In 1931, Japan invaded Manchuria, and nobody did anything except "we condemn this and say it is wrong". And this sent a message to the rest of the globe saying "Hey, these guys won't stand up against us if we're careful about it..." Italy did the same thing in Ethiopia, and eventually Hitler went way beyond the Treaty of Versailles and remilitarized the Rhineland, and Churchill said "um, hello guys, do something", so they yelled at Hitler and said "don't do that". Then he went into Austria, again in disregard of the Treaty of Versailles, and the European and American leadership did nothing. He then went for the Sudetenland, and they claimed "that's it, if he goes after the rest of Czechoslovakia, that means war". Hitler thought to himself "these guys are a bunch of ninnies" and so he invaded the rest of Czechoslovakia, and they STILL did nothing but yell at Hitler. And so Hitler called the leaders of Europe together to the Munich Conference, where he declared "I will not take any more countries, this one is it" (poor Czechoslovakia is down the tubes, but hey...)

And so Neville Chamberlain comes back with the Fuhrer's signature in his hands, claiming "peace in our time, peace in our time", everyone cheered, except one man, Winston Churchill. A reporter came and asked him, "What do you think of what the Prime Minister has done in securing peace in our time?" To which Winston Churchill replied "The Prime Minister faced a very difficult question, whether to choose war, or shame. And he has chosen both".

And as we know, on September 1, 1939, Hitler again broke his word, and plunged the world into the bloodiest war of all time, wherein FIFTY-FIVE MILLION people died. And if we asked Winston Churchill what he called this war, he would have replied "This war will go down in history as the unnecessary war". Because Sir Winston Churchill knew how to stop the war before it even started, but nobody had the backbone to do it.

Had Europe listened to Churchill, even making him Prime Minister of England, perhaps they would have immediately mobilized the forces of France and England to oppose the Fuhrer's military buildup, sparking a war that cost 10,000 lives, utterly destroyed Germany's ability to produce military equipment or train forces, and removed the Fuhrer from power. Had they done that, Sir Winston Churchill would have gone down in history as a man who started a needless war, and cost the lives of 10,000 people in the process.

HOWEVER, in the process of doing that, Sir Winston Churchill would have prevented World War II from ever happening, my grandmother would probably have her brother still alive to this day, and FIFTY-FIVE MILLION other people would have lived to old age.

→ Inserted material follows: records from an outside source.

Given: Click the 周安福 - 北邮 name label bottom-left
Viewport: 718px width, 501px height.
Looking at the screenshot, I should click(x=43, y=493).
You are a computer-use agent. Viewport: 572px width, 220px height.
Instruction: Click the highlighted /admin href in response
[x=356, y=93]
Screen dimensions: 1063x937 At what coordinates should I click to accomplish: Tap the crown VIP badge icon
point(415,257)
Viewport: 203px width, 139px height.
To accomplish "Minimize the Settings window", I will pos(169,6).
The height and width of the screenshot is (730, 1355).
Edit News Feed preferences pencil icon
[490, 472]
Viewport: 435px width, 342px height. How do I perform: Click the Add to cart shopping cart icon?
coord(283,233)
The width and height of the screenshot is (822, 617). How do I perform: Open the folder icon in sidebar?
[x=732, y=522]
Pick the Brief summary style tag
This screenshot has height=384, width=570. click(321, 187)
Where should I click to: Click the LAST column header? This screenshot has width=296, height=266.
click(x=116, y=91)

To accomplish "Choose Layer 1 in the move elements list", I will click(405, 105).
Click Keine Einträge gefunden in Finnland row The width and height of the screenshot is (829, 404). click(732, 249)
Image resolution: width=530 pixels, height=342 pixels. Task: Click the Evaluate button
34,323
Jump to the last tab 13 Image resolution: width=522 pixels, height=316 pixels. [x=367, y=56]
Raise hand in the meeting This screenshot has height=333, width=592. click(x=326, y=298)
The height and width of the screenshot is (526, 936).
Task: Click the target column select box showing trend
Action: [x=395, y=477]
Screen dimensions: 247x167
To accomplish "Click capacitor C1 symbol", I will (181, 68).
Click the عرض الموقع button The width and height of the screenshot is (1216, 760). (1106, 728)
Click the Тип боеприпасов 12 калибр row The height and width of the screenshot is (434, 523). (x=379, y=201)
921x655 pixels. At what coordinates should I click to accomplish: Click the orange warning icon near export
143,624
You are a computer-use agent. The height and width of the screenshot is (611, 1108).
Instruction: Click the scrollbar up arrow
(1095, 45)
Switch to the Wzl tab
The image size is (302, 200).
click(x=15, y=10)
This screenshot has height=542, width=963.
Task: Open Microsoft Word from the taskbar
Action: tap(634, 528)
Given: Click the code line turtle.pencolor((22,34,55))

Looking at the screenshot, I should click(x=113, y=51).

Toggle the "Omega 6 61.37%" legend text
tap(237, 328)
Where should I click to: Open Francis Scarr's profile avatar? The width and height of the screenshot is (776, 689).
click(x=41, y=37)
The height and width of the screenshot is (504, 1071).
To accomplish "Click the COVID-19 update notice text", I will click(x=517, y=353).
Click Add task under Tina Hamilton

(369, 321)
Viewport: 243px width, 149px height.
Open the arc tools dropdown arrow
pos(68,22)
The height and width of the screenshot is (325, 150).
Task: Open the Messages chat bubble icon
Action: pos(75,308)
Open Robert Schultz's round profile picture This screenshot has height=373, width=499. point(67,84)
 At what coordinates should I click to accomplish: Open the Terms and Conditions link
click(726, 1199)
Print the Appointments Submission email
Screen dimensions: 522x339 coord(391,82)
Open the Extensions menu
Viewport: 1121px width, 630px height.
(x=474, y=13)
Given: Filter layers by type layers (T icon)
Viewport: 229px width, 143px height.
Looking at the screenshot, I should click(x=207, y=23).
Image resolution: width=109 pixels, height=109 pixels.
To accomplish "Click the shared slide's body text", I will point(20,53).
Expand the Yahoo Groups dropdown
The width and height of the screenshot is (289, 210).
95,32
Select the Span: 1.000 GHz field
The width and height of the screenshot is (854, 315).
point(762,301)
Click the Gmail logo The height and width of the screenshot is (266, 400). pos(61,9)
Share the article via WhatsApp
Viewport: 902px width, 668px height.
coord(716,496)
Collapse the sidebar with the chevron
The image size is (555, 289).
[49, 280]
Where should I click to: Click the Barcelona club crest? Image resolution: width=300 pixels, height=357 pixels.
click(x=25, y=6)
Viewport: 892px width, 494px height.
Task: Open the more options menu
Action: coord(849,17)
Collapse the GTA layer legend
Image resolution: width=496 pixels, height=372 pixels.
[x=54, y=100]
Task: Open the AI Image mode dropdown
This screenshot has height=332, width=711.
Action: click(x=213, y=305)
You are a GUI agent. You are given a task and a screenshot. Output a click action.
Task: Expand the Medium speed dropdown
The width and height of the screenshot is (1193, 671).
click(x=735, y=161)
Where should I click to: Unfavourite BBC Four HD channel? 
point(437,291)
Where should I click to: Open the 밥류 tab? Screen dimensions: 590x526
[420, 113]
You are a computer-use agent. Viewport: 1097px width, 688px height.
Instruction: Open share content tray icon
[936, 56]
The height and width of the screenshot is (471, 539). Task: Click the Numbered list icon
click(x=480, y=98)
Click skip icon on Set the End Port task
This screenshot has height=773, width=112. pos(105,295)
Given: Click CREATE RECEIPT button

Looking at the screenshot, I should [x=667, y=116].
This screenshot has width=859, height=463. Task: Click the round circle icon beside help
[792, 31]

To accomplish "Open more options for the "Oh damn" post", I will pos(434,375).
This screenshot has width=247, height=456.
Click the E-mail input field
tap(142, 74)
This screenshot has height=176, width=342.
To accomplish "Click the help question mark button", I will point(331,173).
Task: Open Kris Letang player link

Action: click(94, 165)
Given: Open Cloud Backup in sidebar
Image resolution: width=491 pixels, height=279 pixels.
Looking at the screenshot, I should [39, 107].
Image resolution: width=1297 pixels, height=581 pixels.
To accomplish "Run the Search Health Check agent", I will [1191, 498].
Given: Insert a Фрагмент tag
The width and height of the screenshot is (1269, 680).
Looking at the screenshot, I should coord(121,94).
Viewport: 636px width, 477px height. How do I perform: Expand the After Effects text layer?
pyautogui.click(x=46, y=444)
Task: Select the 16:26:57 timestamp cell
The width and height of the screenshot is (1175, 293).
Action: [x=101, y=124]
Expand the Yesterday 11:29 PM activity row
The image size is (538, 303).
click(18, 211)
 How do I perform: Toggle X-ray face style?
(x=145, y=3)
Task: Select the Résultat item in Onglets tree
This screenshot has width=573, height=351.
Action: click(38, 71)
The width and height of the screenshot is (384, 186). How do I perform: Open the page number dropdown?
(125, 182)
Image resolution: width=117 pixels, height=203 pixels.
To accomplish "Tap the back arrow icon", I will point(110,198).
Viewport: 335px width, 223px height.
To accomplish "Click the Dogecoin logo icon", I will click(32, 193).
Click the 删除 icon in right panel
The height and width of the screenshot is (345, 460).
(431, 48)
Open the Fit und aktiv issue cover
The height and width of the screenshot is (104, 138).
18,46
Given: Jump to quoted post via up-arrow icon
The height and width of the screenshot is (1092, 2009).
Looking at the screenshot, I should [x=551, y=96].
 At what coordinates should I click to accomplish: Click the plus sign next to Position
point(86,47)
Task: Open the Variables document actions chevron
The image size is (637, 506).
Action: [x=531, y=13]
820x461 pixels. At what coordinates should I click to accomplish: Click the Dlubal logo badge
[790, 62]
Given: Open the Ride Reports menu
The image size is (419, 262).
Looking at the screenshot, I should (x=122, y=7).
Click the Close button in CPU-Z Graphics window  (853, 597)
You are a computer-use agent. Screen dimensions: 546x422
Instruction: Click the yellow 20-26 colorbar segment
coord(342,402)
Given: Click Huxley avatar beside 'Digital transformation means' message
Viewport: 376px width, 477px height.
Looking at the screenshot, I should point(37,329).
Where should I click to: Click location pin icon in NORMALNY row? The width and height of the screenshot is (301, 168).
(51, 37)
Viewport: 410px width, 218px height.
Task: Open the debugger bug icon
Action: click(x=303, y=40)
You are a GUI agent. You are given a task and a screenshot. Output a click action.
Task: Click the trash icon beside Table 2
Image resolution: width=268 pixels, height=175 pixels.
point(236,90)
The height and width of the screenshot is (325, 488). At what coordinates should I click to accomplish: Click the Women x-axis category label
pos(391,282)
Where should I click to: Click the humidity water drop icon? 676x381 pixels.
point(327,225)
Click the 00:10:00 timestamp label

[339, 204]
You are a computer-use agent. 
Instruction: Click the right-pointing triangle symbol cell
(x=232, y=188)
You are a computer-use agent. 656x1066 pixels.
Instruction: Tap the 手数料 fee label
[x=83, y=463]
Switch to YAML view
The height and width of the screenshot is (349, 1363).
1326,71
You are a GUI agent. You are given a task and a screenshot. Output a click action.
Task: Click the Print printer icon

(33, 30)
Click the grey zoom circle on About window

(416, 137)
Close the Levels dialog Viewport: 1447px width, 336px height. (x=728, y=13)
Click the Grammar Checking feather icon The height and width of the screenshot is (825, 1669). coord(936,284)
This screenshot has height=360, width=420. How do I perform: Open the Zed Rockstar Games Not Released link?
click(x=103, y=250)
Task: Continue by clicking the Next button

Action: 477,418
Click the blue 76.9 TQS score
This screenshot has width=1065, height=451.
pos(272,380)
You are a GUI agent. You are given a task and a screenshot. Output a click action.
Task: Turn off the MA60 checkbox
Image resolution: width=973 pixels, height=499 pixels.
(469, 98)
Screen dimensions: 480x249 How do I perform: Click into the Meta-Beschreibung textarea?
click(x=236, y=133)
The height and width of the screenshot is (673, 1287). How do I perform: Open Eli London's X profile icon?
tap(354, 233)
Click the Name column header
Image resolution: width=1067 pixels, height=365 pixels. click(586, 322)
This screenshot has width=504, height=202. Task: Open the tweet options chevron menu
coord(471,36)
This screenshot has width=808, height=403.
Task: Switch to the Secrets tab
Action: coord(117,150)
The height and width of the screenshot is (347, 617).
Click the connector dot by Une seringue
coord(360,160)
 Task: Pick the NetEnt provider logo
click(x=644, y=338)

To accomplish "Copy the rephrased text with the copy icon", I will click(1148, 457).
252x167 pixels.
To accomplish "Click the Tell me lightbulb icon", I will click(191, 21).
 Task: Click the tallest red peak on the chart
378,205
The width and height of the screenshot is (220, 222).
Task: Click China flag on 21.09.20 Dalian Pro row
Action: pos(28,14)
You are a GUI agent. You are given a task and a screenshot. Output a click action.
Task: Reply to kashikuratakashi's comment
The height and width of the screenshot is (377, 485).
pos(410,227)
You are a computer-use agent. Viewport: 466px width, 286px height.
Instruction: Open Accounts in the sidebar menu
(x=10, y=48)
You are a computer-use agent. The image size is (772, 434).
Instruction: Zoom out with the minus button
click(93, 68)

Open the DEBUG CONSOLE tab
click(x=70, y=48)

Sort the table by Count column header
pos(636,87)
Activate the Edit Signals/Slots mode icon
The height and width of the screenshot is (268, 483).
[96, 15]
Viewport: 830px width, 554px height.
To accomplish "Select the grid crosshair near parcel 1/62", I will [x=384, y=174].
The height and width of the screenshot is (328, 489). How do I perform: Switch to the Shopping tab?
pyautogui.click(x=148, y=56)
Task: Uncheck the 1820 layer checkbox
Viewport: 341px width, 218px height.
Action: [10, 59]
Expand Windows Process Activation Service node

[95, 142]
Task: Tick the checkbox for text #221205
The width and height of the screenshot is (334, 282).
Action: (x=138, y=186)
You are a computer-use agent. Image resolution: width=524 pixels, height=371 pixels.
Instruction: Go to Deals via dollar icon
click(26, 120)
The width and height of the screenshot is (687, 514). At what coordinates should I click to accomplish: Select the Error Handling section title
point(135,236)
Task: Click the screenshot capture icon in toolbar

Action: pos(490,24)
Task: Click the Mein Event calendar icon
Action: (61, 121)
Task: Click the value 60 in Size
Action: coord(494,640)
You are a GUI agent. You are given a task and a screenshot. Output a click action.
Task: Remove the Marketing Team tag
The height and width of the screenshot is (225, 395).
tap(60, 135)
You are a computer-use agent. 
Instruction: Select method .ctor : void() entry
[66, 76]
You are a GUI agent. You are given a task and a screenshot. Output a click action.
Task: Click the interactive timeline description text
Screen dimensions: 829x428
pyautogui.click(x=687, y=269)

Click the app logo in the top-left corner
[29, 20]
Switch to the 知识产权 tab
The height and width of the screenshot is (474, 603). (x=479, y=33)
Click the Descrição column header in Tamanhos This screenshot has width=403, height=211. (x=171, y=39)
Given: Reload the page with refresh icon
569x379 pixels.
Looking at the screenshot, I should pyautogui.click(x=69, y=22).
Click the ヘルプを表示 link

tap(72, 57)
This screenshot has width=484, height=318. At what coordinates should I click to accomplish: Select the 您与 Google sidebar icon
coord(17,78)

But, instead, in the name of "peace" and not involving ourselves in an "unnecessary war", we let the problem fester until our enemies became so emboldened that they felt they could control entire regions of the world, and eventually the whole globe, and we witnessed the bloodiest war in the history of mankind, simply because nobody had the spine to stand up and get rid of the problem when it was still a little problem.

Back in the early 1930's when Churchill was advocating military buildup, nobody would have pegged Hitler as a threat to the entire globe, or even the region. And so, I'll let you draw your own parallels to the current war in Iraq. That is what our soldiers gave their lives for, so that the new generation, being born today, does not have to fight this war down the road at the cost of millions of lives, when some other goose-stepping nutjob thinks we won't stand up to him.
 
Nice Post!

And so true, sadly true.

The Left wants us to lose. They feel it is the way back into power. If it happens, woe is the world.
 
Waiting for a response from Phil.

Oh - wait - that's right, Phil doesn't respond on his own. I guess he'll have to wait for another article by Frank al-Rich or Paul al-Krugman.